Integrated Domestic Violence Courts

July 11, 2016
Louis Sternberg

New York IDV.  Integrated Domestic Violence Court in New York

Streamlining the Judiciary- The Rise of Integrated Domestic Violence Courts

Domestic violence is not a crime that fits neatly into our current judicial system. It often requires several visits to various courtrooms where victims are forced to relive the distressing details of the violence they experienced at the hands of their abusers, all in an effort to provide the latest presiding judge with the facts of their case. But why should a victim have to expose themselves to the trauma of having to retell their story multiple times, to different judges, at different proceedings that are all seemingly related?

In New York, the Unified Court System addressed this question through the implementation of specialized, problem-solving courts, known as the Integrated Domestic Violence Court (IDV).  These courts were establishes pursuant to 22 NYCRR 141.

The goal of IDV courts is to reduce the number of court appearances for litigants and streamline the process for all the parties involved. In IDV courts, one judge handles all criminal domestic violence cases, as well as related family law matters, such as custody, visitation, orders of protection and divorce.
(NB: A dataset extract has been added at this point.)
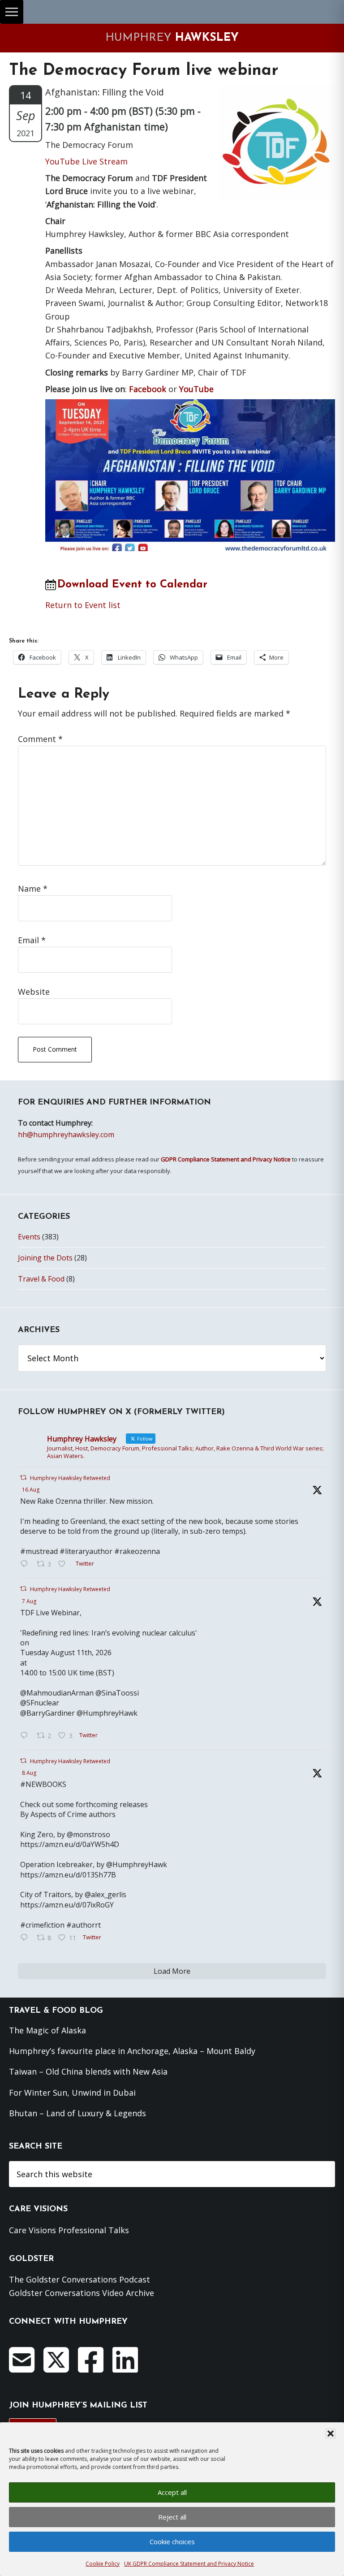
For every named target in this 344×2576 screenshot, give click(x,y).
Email (32, 940)
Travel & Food (41, 1279)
Through the use of the “one family/one judge” model, the Integrated Domestic Violence Courts can respond more efficiently to the unique challenges of domestic violence. The presiding judge is cross-trained to handle all matters relating to the family in an effort to improve the safety of the victim and the accountability of the offender. This model helps make the decision-making process faster and reduces the potential for conflicting judicial orders. IDV courts also promotes increased monitoring of defendants to ensure compliance. Since the case is being handled by one judge, any allegations on non-compliance can be addressed quickly.  IDV parts are also staffed with a “resource coordinator” to assist the Court and litigants by acting as a liaison to various agencies and providing referrals to appropriate treatment programs.

Currently, there are over forty integrated domestic violence courts operating in New York, including Rensselaer, Westchester, Bronx, Rochester, Syracuse, Richmond, Queens, Tompkins, Erie, Franklin, and Suffolk counties.

What is an IDV case in New York?

To be eligible for IDV court, a family must have a criminal domestic violence case pending, as well as a family court case, matrimonial case, or both. In addition, at least one defendant and one complaining witness to the criminal case must also be a party to the family or divorce case. Eligibility for IDV courts are identified using the Integrated Domestic Violence Application, which complies the information in case management system that is used to track cases transferred to IDV courts throughout the state of New York.

The New York State Unified Court System initiated the IDV Court model in 2001 as part of a strategic response to the complexities and challenges presented by domestic violence cases. Prior to the establishment of IDV Courts, cases involving the same family could be dispersed across several courtrooms, including criminal courts for domestic violence offenses, family courts for orders of protection, custody, and visitation issues, and matrimonial courts for divorce proceedings. This fragmentation often resulted in inconsistent rulings, repetitive presentation of cases, and a taxing experience for the victims involved.

The rationale behind the formation of the IDV Courts was to provide a more holistic, informed, and sensitive approach to handling domestic violence cases. By consolidating cases under the jurisdiction of one judge, the court could offer a comprehensive understanding of the family dynamics at play, leading to more coherent and effective judicial decisions.

IDV courts do more than merely address the legal components of domestic violence. The courts use a rehabilitative approach by working closely with community based victim advocates to coordinate services such as crisis counseling, housing, and job training for victims. At the end of the day, IDV courts provide a more consistent responses to domestic violence. Their enactment provides relief for domestic violence victims trying to put an end to the cycle of violence and spares them from having to re-live their nightmare one more time.

Suffolk County first opened an IDV Court in 2002.